Here’s how it will work.
By establishing a 30-day public review period at the beginning of the initiative process, the bill will create greater transparency for voters. Additionally, by allowing for earlier deliberation with the legislature and the ability to withdraw an initiative before qualification, the bill will create an opportunity to correct flaws in initiatives before they appear on the ballot, or to withdraw initiatives all together if a compromise with the legislature can be reached.
Legislative hearings are currently an afterthought in the process, typically occurring after initiatives have already qualified when there is no opportunity for meaningful policy discussion between proponents and the legislature. SB 1253 would move legislative hearings earlier in the initiative process, allowing for meaningful debate about initiatives and time to reach a compromise. This would result in clearer initiatives and a simplified ballot for voters.

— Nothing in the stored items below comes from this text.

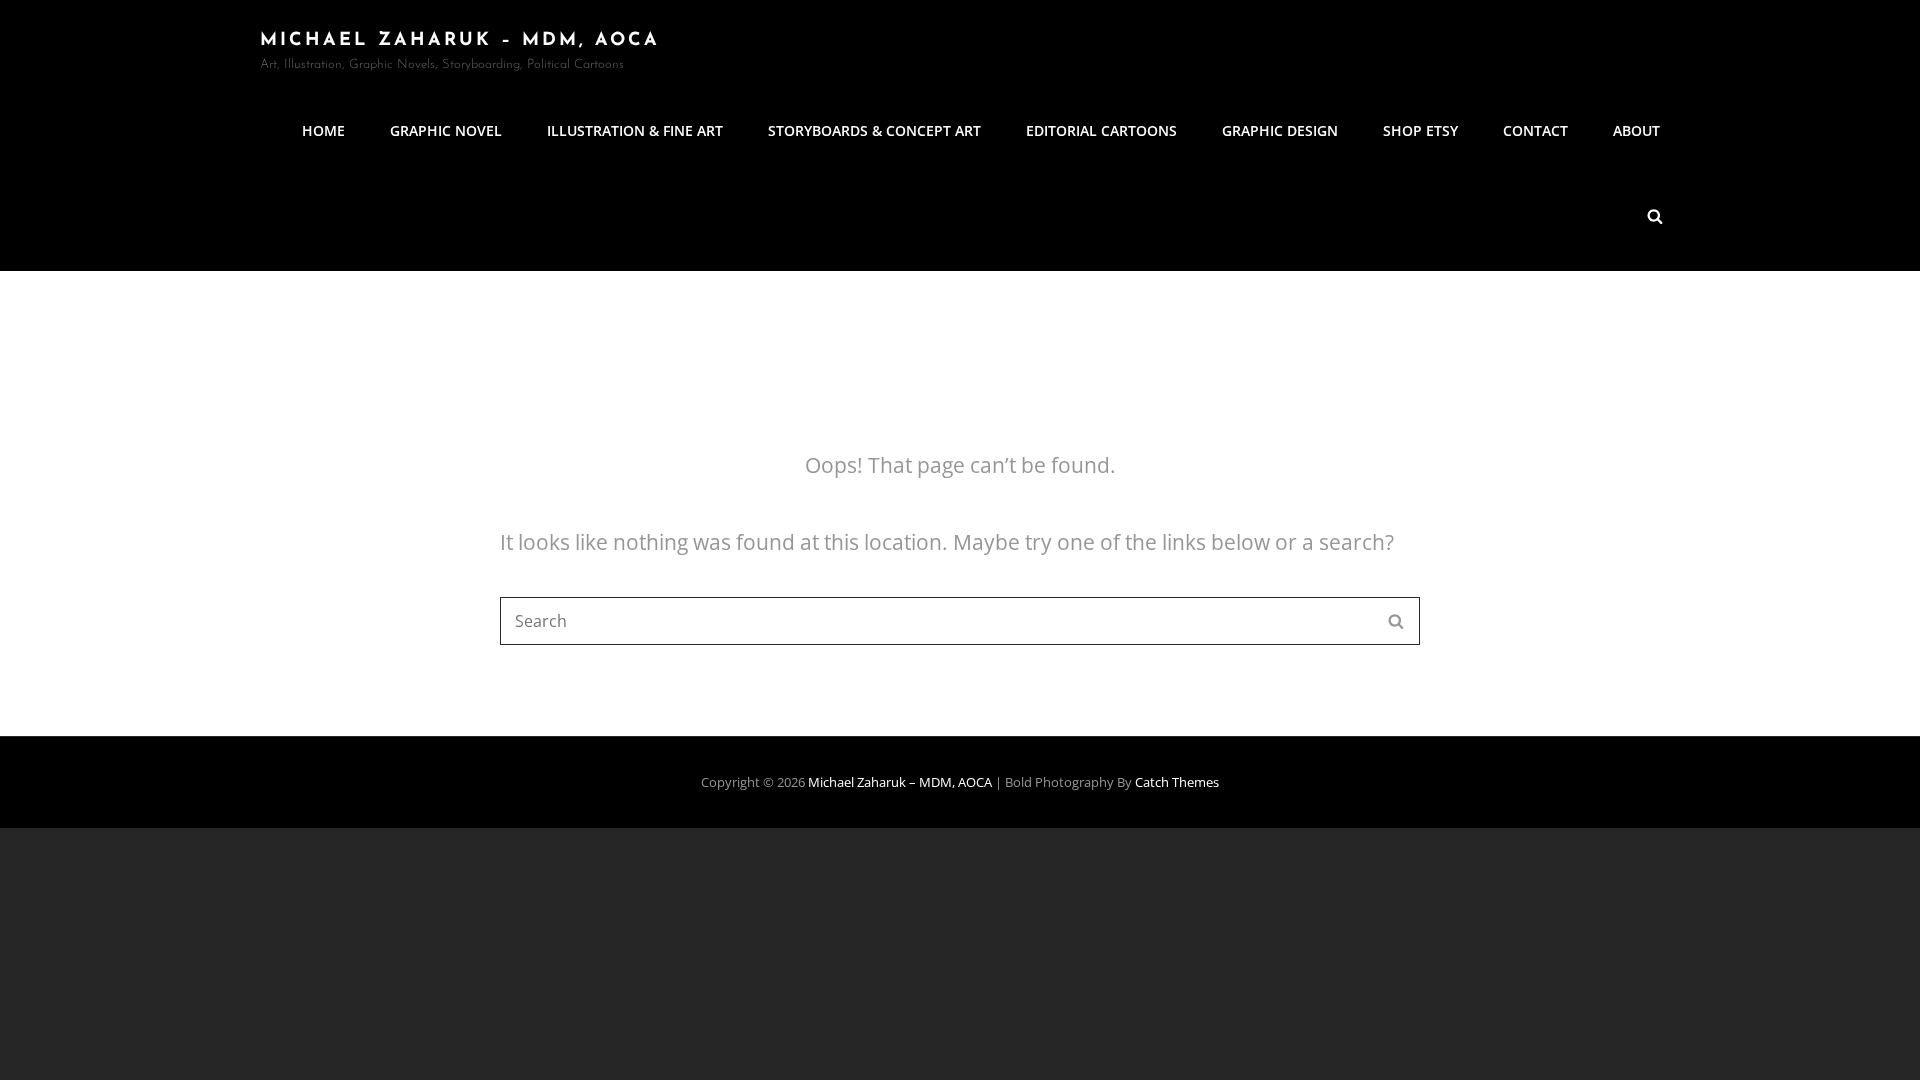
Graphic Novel (446, 130)
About (1636, 130)
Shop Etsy (1420, 130)
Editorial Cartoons (1101, 130)
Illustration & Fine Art (635, 130)
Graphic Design (1280, 130)
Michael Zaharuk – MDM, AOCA (460, 41)
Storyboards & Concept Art (874, 130)
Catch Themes (1177, 782)
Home (323, 130)
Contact (1535, 130)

This is no small change.
Additionally, the ability to withdraw an initiative before qualification could potentially allow for much more than a few extra weeks for deliberation with the legislature. The bill establishes that the Secretary of State will issue a notice of qualification 131 days before the November election (approximately early July). Initiatives that submit their signatures well before that deadline will have considerably more time to strike a compromise with the legislature. Furthermore, for those initiatives that fail to qualify for the current ballot and by default are moved to the next election, there may potentially be several years to deliberate.
Finally, it is already a crime to pay a proponent to stop gathering signatures or to fail to turn in signatures. Since SB 1253 creates a new practice of allowing proponents to withdraw after signatures have been submitted, it was necessary to ensure consistency and include this new practice. Most of all, it avoids creating a loophole for legal extortion.
SB 1253 will make important changes to the initiative system that will strengthen the process all while expanding public participation and improving voter information and confidence. The bill takes several important strides forward, creating a platform and foundation for continued reform moving toward a more transparent and streamlined process.
I’d say that’s really no small feat at all.